Whoa, this Council is actually doing its job

Council head Darrell L. Clarke (center) confers with members Maria Quiñones Sánchez and James F. Kenney.
Council head Darrell L. Clarke (center) confers with members Maria Quiñones Sánchez and James F. Kenney. (YONG KIM / Staff)
Posted: June 30, 2012

In 1982, former Mayor Bill Green gave a great gift to Philadelphia reporters and columnists, calling City Council the "worst legislative body in the free world."

In the 30 years since then, Green's zinger has been repeated ad nauseam. I've personally quoted the phrase in print at least three times (OK, now it's four), and never felt a moment's hesitation. The insult was richly deserved, if a little hyperbolic. For much of its recent history, Council has been hidebound, entitled, lazy, and largely ineffective.

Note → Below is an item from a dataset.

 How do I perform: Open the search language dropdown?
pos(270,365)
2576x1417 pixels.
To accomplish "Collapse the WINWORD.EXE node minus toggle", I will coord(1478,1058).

But it must be acknowledged that Green's old insult no longer applies. For a while now, and most convincingly in this budget season, Council has shown itself to be increasingly capable, even innovative.

Council displayed that improvement during its methodical deconstruction of the Nutter administration's Actual Value Initiative, the planned citywide fix of property assessments. This material is about as opaque and complicated as municipal business gets, and it's the sort of stuff that has put past Councils to sleep. Literally, in some cases.

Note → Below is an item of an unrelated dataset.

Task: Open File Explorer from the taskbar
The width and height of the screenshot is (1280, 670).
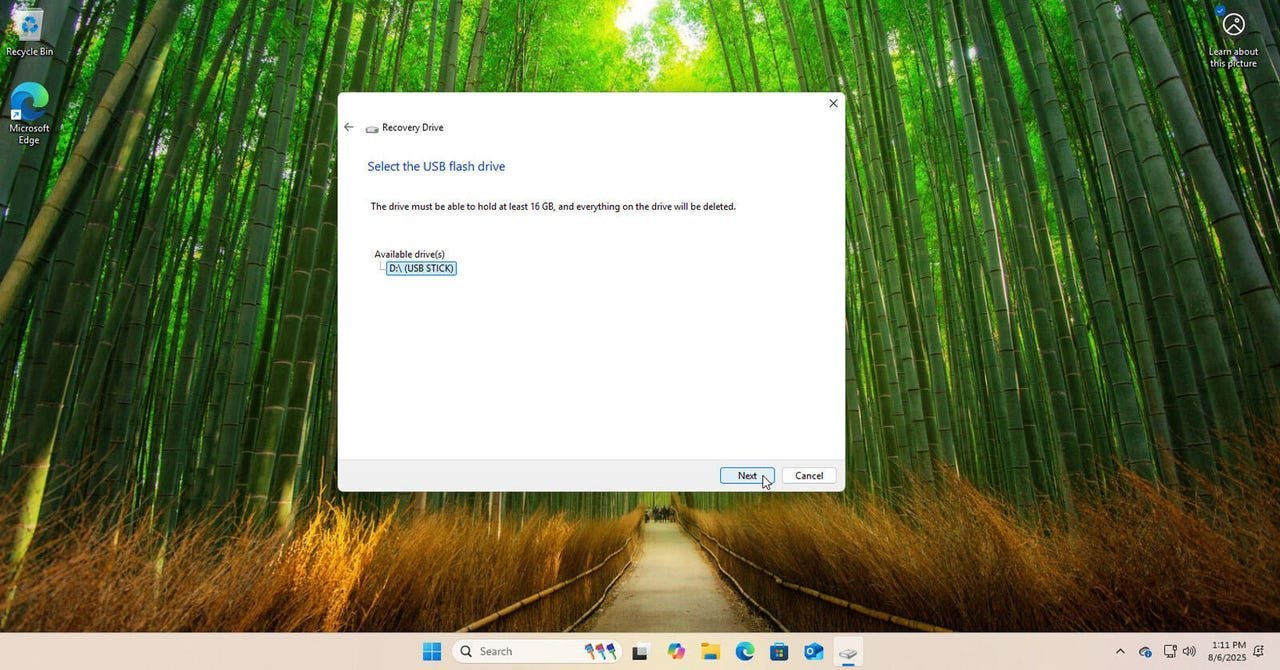Action: pos(710,652)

So I'd expected this Council either to reject it out of hand (as too scary a change) or to pass it quickly (so as not to interfere with summer vacation plans).

What I didn't expect was several months' worth of rigorous, critical examination that exposed AVI as not ready for prime time, and culminated in the budget that Council approved Thursday (the fourth straight budget that the body has strongly influenced).

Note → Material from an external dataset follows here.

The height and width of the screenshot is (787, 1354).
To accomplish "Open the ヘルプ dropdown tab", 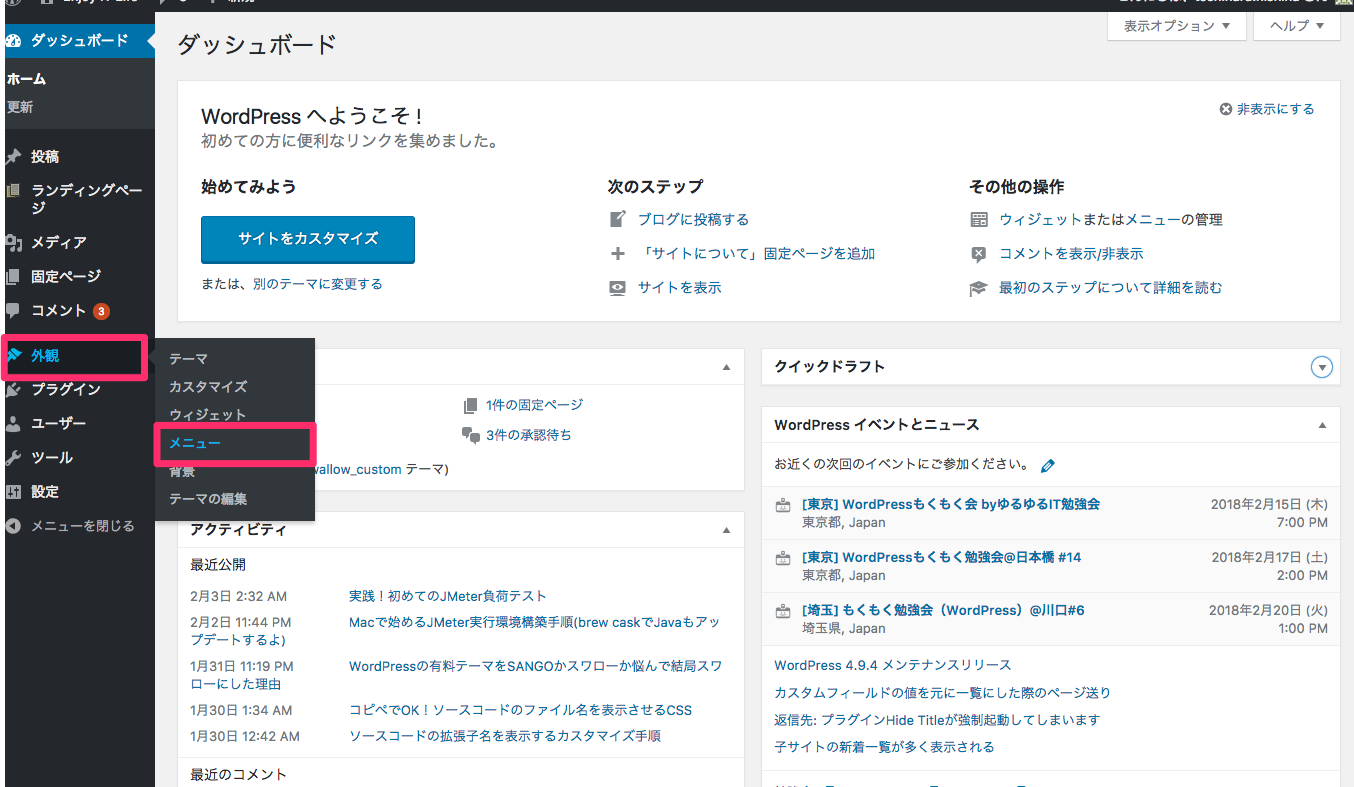I will (x=1296, y=26).
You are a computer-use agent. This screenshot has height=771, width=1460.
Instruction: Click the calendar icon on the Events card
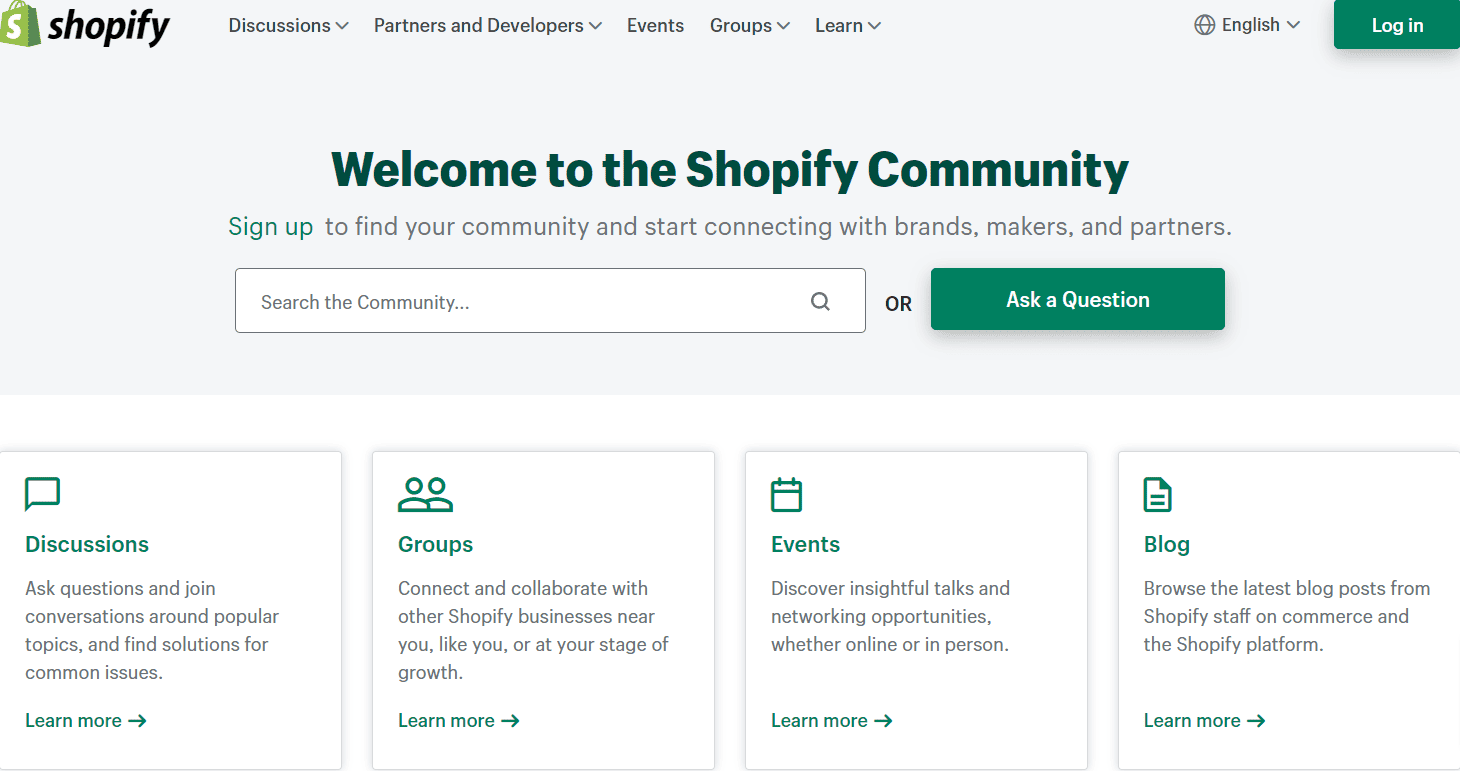point(786,494)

The AVI takedown started simply enough, with pointed requests for information from the administration that was not forthcoming. Bit by bit, Council revealed just how many holes there were in this huge but unfinished plan. "The unknown unknowns may exceed the many known unknowns," Councilman Bill Green (the former mayor's son) at one point told the Philadelphia Tribune.

Council could have stopped there and voted blindly, yes or no. Instead, it started finding answers.

Councilman Green created a useful spreadsheet that let property owners estimate their tax bills under AVI. And then Council's own consultants came up with a rough estimate for the total value of all property in the city (a key contribution, since this figure determines what the tax rate will be).

Both were cases of Council doing the Nutter administration's homework. And both showed that AVI's impacts would be huge and unpredictable. So Council punted.

In the Nutter administration's view, Council lacked the courage to enact a politically unpopular but necessary reform. Two weeks ago, as AVI crumbled, Mayor Nutter told Inquirer reporter Miriam Hill, "Many of our elected officials were very, very nervous about backlash from those property owners."

But I don't think fear explains it. Council wasn't poking make-believe holes in AVI. These were gaping chasms, and we wouldn't have known anything about them if not for Council's diligence.

And AVI is just one example. Big ideas about addressing Philadelphia's huge problems are now coming out of Council. Small-business-friendly tax reform, for instance. Or the notion of a land bank to deal with vacant property.

Some people chalk up Council's emergence to Nutter's inability to create a majority bloc there of his own.

But that view overlooks the fact that this Council is populated by a more ambitious and intelligent bunch than Councils of the past. The last election brought in six new members, who are just beginning to find their legs. Even as rookies, they're a huge improvement over the members they replaced, the heart of Council's dead wood.

Council staff, the aides and researchers who work for the members, seems improved as well. That has made Council less reliant on the administration for answers and analysis, which translates into more independence.

It's more ably led by President Darrell L. Clarke in place of the octogenarian Anna C. Verna. Indeed, the body is far younger now than in the recent past. Fewer members are running out the clock and collecting paychecks, and more are positioning themselves for a possible future mayoral run or some other seat.

That ambition can and does lead to grandstanding. But I'll take that swagger over the inertia of the recent past. Whatever you make of the motives, it is hard to deny that Council is working harder and more effectively than it has in a long time.

That competence will take some getting used to. Luckily, Council hasn't shaken loose all of its old ways. Members still do boneheaded and arbitrary things, like insisting on veto power over bike lanes. And this group clings to councilmanic privilege - the hoary old tradition that gives members far too much sway over their sections of the city - as tightly as their forebears. And yes, 11 of the 17 members cast votes to preserve DROP.

So, not the best legislative body in the free world. Not close. But not the worst anymore, either.